Aufgabenstellung: Setze den unten stehenden Bericht über Audis zu langsames Nachttempo gegenüber Porsche bitte im Anschluss an seinen letzten Satz fort.

Ausgangstext:
Viele Experten rechneten mit einem Angriff des Fahrzeugs Nummer 7 in der Nacht auf den führenden Porsche Nummer 19. Doch überraschenderweise konnte der 919 Hybrid von Nico Hülkenberg, Earl Bamber und Nick Tandy seine Führung in der Dunkelheit konsolidieren. Audi hat dafür nun zwei Gründe gefunden.

  • Die Temperatur fiel nachts nicht weit genug, so dass Audi auf den Einsatz eines speziellen Reifens für die Nacht verzichten musste
  • Porsche fuhr statt 14-Runden-Stints nur 13 Runden und betrieb Short Fuelling
Dunkelziffer: Audi verlor bei Nacht mehr Zeit als Porsche, Foto: Audi AG
Dunkelziffer: Audi verlor bei Nacht mehr Zeit als Porsche, Foto: Audi AG

Nacht-Pace aus mehreren Gründen zu langsam

Gegenüber Motorsport.com gab Gade zu: "Als es dunkel wurde, war es wärmer als in den letzten Jahren und auch als wir gedacht hätten. Es ist nie unter 17 bis 18 Grad gegangen. Das hat uns ein bisschen überrascht, weil wir kühlere Temperaturen erwartet hatten." So sei die Crossover-Temperatur für die nächst-weichere Gummimischung nicht erreicht worden und Audi musste mit dem härteren Michelin-Tagespneu Vorlieb nehmen. Andererseits sorgten die Verhältnisse auch dafür, dass Audi die bevorzugten Fünffachstints nur selten fahren konnte. "Man muss den Verschleiß im letzten Stint gegen die Zeit für einen Reifenwechsel abwägen", so die Engländerin.

Einträge im Datensatz

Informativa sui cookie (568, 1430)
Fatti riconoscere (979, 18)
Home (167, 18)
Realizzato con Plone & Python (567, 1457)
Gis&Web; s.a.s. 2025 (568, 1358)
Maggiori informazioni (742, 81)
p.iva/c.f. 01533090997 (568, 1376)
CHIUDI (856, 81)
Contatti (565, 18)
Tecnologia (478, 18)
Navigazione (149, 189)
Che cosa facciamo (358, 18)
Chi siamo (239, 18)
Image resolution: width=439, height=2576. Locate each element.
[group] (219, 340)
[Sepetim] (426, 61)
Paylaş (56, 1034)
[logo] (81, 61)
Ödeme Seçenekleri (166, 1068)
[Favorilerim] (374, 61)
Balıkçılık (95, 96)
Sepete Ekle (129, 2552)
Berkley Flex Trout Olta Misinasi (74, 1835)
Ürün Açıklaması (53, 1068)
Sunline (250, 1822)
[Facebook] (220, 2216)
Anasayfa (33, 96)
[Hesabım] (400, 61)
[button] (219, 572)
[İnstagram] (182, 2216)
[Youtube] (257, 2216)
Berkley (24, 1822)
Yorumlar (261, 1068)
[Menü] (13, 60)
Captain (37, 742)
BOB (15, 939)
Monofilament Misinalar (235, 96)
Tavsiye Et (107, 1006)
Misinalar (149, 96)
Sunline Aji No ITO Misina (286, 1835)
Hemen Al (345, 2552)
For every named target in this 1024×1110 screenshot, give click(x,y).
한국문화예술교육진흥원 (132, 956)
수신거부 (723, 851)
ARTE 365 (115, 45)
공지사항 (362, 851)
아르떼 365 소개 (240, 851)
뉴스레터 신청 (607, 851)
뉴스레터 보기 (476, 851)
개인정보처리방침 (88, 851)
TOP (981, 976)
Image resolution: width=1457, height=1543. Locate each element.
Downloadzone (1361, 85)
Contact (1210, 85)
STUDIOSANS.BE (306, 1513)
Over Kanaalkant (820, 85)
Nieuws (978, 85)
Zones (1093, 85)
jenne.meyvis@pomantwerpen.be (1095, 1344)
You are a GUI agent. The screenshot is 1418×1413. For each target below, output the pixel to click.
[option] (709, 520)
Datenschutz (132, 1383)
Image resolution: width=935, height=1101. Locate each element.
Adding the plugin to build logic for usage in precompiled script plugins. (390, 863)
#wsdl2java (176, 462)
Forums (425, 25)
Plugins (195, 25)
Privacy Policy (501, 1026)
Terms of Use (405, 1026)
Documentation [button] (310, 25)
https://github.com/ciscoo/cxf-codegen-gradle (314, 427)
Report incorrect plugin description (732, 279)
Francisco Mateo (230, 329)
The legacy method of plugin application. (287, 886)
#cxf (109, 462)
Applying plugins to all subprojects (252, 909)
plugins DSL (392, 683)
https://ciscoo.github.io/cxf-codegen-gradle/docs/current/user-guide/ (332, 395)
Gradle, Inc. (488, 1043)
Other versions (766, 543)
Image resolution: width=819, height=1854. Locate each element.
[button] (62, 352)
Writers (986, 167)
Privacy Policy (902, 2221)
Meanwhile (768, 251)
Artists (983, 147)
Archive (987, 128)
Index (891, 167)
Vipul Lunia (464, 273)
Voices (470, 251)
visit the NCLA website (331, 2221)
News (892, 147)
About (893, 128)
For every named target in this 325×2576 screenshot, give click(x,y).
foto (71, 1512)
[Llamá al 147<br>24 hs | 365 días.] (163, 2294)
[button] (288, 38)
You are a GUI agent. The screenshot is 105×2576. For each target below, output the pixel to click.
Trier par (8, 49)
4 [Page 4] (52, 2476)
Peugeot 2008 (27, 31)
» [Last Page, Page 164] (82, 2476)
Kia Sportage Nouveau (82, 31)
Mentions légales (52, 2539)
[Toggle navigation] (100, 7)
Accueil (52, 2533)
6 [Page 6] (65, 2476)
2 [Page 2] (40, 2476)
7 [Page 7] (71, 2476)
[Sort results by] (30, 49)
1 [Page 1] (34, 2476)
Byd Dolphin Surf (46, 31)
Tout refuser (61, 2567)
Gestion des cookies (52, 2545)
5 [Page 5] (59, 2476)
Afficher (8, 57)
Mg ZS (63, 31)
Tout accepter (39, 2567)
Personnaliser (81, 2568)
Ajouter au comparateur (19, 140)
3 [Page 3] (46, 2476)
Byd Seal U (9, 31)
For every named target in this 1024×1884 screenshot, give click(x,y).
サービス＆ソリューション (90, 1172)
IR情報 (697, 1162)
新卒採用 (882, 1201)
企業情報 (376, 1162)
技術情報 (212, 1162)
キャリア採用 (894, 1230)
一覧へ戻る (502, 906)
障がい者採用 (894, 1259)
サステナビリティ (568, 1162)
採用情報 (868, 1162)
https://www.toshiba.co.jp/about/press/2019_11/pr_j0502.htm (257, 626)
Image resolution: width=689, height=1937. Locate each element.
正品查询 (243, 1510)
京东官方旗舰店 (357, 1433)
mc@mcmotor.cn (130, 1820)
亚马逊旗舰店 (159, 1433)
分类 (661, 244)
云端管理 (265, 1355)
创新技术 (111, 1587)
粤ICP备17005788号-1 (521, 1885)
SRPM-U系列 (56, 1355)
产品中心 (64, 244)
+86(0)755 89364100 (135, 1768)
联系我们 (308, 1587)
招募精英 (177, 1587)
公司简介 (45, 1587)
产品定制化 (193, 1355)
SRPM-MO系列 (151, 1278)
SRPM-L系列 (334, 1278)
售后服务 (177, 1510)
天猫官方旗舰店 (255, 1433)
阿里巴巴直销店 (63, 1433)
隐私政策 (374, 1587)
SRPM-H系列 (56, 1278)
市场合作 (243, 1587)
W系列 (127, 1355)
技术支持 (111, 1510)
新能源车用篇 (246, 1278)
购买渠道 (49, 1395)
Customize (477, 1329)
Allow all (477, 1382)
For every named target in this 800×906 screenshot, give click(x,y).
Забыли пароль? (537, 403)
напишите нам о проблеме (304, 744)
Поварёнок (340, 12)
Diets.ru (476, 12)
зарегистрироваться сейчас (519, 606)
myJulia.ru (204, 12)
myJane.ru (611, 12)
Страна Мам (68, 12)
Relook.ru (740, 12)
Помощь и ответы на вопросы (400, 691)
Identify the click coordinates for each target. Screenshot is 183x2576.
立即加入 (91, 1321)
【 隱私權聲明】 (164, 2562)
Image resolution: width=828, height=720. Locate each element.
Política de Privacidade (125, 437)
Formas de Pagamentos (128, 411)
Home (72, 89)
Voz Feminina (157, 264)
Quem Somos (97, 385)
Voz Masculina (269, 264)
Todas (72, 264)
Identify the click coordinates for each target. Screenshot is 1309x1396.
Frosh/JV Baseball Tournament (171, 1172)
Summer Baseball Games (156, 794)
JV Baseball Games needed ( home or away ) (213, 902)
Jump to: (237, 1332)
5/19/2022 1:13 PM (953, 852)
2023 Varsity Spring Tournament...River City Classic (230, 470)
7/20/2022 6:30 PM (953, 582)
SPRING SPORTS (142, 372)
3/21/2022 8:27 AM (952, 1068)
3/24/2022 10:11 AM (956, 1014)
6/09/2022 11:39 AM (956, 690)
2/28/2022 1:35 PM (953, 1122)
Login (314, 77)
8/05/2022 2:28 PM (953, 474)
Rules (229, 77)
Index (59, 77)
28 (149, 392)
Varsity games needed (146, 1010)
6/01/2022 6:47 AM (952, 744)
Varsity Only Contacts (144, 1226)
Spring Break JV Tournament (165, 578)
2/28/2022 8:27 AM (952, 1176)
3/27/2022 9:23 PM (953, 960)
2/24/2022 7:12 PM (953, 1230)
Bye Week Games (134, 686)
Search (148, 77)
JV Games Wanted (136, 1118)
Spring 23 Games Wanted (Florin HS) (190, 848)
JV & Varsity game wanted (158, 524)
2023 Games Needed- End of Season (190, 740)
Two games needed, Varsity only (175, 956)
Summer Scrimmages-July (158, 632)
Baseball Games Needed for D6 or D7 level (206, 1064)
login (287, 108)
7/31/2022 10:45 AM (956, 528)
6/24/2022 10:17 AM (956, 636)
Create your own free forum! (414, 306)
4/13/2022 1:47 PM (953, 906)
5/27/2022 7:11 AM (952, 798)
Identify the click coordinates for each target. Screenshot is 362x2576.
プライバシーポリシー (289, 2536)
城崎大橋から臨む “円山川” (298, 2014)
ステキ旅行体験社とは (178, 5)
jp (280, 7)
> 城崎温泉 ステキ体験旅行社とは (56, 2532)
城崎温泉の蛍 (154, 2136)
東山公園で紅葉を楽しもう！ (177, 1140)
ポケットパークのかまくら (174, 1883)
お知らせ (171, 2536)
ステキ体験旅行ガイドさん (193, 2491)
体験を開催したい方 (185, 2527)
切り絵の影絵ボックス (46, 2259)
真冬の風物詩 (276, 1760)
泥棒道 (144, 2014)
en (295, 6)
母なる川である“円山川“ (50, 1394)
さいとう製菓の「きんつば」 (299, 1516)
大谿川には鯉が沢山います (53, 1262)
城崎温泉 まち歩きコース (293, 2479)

Antwortbereich:
Allerdings will sich Gade damit nicht zufriedengeben: Mehr muss geschehen sein, und das tüftelt Audi noch aus: "Wir haben viele Performance-Analysen vorgenommen und hängen noch immer über offenen Fragen. Wir müssen herausfinden, warum Porsche nicht in dem Maße bei Nacht langsamer geworden ist wie wir. Alle sind bei Nacht langsamer geworden, aber unser Delta ist größer gewesen." Ihre Vermutung: Es gab mehr als den Faktor Temperatur. "Wir haben auch bereits eine Idee, wo der Rest begraben sein könnte, aber wir müssen die Daten detaillierter analysieren, um es zu finden."

Die Überraschung gelang: Porsche verkürzte Stints erwischten Audi auf dem falschen Fuß, Foto: Sutton
Die Überraschung gelang: Porsche verkürzte Stints erwischten Audi auf dem falschen Fuß, Foto: Sutton

Porsche-Strategie eine dicke Überraschung

Ein weiterer Faktor war die Herangehensweise von Porsche: "Es hat uns ziemlich überrascht, dass sie nicht auf 14 Runden gegangen sind, aber man kann klar erkennen, warum sie diese Herangehensweise gewählt haben." Das Porsche Team nutzte die maximale Reichweite des 919 Hybrid nicht aus, sondern entschied sich, die Zeit an der Box zu sparen, indem die Tanks nicht komplett aufgefüllt wurden.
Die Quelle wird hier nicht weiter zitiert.